Do you have a quality improvement project or research that you would like to write up for publication? A hastily thrown together abstract is a recipe for rejection; this interactive masterclass will highlight the importance of starting with a strong abstract rather than writing it at the very end. Moreover, a good abstract written early helps you vet the idea and provides an evolving roadmap for the project and manuscript as they unfold. You will learn writing tips and strategies to make readers care about your project, as well as receive individualized feedback on your abstracts and manuscripts from experts and editors at BMJ Quality and Safety.
Objectives:
- Determine which projects are worth writing up
- Demonstrate the importance of the abstract
- Apply strategies for increasing value for your reader
- Revise the opening paragraph of your introduction
- Critically appraise a journal article
- Review common pitfalls of sentence and paragraph structure
Date and time:
- Wednesday, June 14, 1-5 p.m. ET
Cost:
- $400 – non-members
- $300 – CQUIPS+ members (25% discount!)
Speakers:
Dr. Kaveh Shojania is Vice Chair (Quality & Innovation) in the Department of Medicine at the University of Toronto, where he also sees patients as a general internist at Sunnybrook Health Sciences Centre. Dr Shojania’s research focuses on identifying evidence-based patient safety interventions and effective strategies for translating evidence into practice. Dr Shojania has more than 150 publications indexed in Medline, including in leading journals such as JAMA, the New England Journal, and the Lancet. Google Scholar lists over 19,000 citations to his work with an h-index of 64. And, from 2011-2020, Dr. Shojania was Editor-in-Chief (and then Co-Editor-in-Chief) of BMJ Quality and Safety, which now has the 2nd highest impact factor not just journals covering health care quality and safety, but also all of health services research, clinical informatics, medical education, and health policy.

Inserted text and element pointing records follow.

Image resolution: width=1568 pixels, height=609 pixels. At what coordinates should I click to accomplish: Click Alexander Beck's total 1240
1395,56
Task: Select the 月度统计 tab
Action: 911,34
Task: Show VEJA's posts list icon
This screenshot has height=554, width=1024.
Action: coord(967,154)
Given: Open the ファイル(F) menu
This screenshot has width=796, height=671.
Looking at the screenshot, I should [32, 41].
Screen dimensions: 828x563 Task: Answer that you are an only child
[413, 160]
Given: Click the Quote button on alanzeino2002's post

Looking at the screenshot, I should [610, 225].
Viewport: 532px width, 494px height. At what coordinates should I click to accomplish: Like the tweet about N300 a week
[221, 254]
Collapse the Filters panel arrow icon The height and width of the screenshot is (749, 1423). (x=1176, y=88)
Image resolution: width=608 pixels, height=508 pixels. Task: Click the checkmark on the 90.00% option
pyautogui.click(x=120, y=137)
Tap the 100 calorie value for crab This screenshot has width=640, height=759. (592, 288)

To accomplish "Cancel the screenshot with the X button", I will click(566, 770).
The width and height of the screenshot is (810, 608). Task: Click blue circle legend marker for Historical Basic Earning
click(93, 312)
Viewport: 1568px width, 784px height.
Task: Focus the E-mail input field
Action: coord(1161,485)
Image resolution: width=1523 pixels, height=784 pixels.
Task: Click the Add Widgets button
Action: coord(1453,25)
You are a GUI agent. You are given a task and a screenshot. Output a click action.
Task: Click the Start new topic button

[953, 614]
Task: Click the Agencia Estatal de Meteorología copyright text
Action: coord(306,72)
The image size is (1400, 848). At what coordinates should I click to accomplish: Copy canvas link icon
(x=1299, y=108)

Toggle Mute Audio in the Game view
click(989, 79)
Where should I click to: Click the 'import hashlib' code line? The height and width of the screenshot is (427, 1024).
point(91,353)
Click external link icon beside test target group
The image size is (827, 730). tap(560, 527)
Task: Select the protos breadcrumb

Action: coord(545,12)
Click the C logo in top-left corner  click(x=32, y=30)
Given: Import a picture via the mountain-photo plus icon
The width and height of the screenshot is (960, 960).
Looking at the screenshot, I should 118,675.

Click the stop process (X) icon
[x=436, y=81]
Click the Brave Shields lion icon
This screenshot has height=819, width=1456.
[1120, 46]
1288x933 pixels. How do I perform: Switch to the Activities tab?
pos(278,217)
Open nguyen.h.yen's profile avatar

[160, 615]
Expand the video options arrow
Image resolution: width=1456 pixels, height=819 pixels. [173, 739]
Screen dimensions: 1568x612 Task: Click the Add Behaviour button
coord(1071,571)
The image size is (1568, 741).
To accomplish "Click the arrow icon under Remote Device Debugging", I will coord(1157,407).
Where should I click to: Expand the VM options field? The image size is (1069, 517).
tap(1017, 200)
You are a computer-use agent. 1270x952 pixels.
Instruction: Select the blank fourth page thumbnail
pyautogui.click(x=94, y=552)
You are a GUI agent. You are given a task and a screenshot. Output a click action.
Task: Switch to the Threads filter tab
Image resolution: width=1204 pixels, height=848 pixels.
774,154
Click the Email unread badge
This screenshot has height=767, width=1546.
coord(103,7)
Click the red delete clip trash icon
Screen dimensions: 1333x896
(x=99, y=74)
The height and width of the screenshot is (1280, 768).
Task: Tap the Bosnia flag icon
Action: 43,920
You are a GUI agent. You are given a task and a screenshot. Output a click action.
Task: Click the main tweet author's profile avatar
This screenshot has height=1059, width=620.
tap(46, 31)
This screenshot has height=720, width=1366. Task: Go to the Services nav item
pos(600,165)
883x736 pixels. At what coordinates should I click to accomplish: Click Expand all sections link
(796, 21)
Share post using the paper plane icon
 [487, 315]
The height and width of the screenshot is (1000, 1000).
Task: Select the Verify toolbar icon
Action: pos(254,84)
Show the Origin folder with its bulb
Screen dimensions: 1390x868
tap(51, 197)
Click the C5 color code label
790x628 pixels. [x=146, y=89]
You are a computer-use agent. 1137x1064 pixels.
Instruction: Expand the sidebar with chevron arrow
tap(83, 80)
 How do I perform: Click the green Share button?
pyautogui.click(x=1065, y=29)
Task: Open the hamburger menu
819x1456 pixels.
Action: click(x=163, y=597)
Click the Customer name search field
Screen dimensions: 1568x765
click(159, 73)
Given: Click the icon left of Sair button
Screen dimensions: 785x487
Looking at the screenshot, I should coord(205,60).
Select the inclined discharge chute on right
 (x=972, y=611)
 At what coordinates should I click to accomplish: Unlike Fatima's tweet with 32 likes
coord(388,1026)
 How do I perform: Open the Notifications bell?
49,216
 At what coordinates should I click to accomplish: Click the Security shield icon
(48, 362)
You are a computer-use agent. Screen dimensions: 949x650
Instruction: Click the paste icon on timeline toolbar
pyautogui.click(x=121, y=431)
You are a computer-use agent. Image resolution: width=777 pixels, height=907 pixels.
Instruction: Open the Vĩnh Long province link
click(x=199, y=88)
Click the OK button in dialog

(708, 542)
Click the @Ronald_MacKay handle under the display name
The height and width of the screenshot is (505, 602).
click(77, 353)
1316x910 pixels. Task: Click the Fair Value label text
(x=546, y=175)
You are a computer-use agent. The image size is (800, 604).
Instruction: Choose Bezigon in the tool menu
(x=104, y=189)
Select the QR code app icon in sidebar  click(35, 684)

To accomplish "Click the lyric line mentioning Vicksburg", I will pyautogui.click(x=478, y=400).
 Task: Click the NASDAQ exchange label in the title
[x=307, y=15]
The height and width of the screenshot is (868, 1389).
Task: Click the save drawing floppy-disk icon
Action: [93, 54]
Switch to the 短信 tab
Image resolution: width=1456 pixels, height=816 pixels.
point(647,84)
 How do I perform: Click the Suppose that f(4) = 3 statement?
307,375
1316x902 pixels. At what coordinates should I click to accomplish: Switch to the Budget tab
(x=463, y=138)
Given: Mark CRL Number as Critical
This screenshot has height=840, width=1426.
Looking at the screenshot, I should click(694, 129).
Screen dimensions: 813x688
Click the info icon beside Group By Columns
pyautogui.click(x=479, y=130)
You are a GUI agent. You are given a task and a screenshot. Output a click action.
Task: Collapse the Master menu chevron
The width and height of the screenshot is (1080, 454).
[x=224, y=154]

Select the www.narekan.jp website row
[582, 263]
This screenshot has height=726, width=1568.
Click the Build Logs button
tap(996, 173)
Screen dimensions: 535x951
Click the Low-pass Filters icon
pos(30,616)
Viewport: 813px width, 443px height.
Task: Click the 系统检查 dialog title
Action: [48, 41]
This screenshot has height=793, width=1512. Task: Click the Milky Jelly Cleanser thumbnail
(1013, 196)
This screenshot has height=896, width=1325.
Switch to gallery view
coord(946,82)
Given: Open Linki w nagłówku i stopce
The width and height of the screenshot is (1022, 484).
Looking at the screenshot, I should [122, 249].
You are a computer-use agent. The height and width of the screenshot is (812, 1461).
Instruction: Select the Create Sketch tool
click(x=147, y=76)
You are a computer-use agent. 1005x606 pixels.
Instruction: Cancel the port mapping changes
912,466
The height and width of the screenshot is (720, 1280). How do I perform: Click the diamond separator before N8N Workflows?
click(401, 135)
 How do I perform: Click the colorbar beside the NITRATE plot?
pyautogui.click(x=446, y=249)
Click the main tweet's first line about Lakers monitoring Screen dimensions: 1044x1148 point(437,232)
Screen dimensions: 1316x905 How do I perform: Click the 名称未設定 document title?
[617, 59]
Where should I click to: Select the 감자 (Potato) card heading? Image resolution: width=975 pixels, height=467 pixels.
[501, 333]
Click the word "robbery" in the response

Dr. Patricia Trbovich is Associate Professor in the Institute of Health Policy, Management and Evaluation and cross appointed at the Institute of Biomedical Engineering at the University of Toronto. She holds the Badeau Family Research Chair in Patient Safety and Quality Improvement at North York General Hospital. Patricia leads HumanEra, a team of human factors researchers dedicated to studying and improving safety and performance in healthcare. Her current research includes a Canadian Institutes of Health Research (CIHR) funded project focused on improving opioid guidance for Canadian hospitals, and a Natural Sciences and Engineering Research Council (NSERC) funded program focused on operator decision making during uncertainty in surgery, using the Operating Room Black Box. She has promoted knowledge of human factors engineering worldwide through her collaborations with researchers in Brazil and Spain to develop human factors expertise in their healthcare systems. She is Associate Editor for the BMJ Quality and Safety journal.